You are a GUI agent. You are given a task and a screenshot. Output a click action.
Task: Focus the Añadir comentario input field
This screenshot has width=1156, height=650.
□ □ □
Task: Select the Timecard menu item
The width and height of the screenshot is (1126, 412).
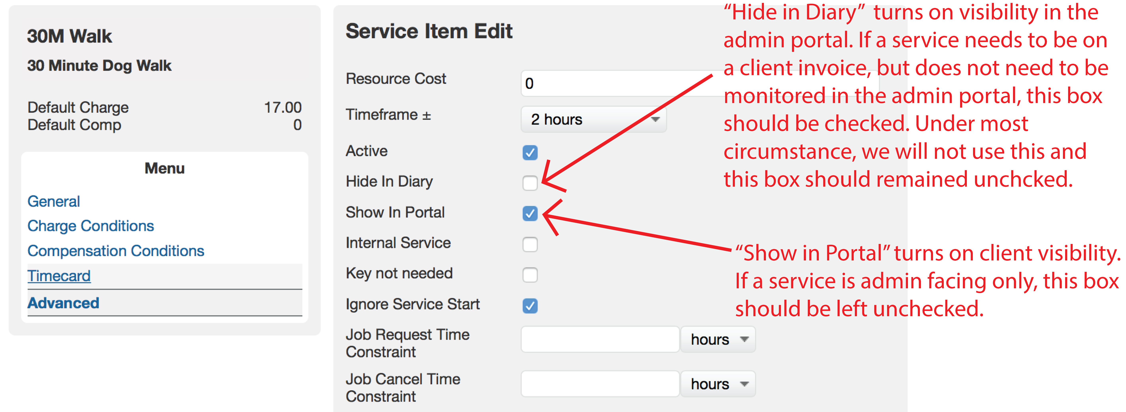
□ □ □
◆ PROBLEM DETAILS
Each line in the entries above, starting at the line with "You are a GUI" and ending at the line with "This screenshot has width=1156, height=650.", is to be printed exactly, and only those lines.

◆ SOLUTION FOR THIS TASK
You are a GUI agent. You are given a task and a screenshot. Output a click action.
Task: Focus the Añadir comentario input field
This screenshot has width=1156, height=650.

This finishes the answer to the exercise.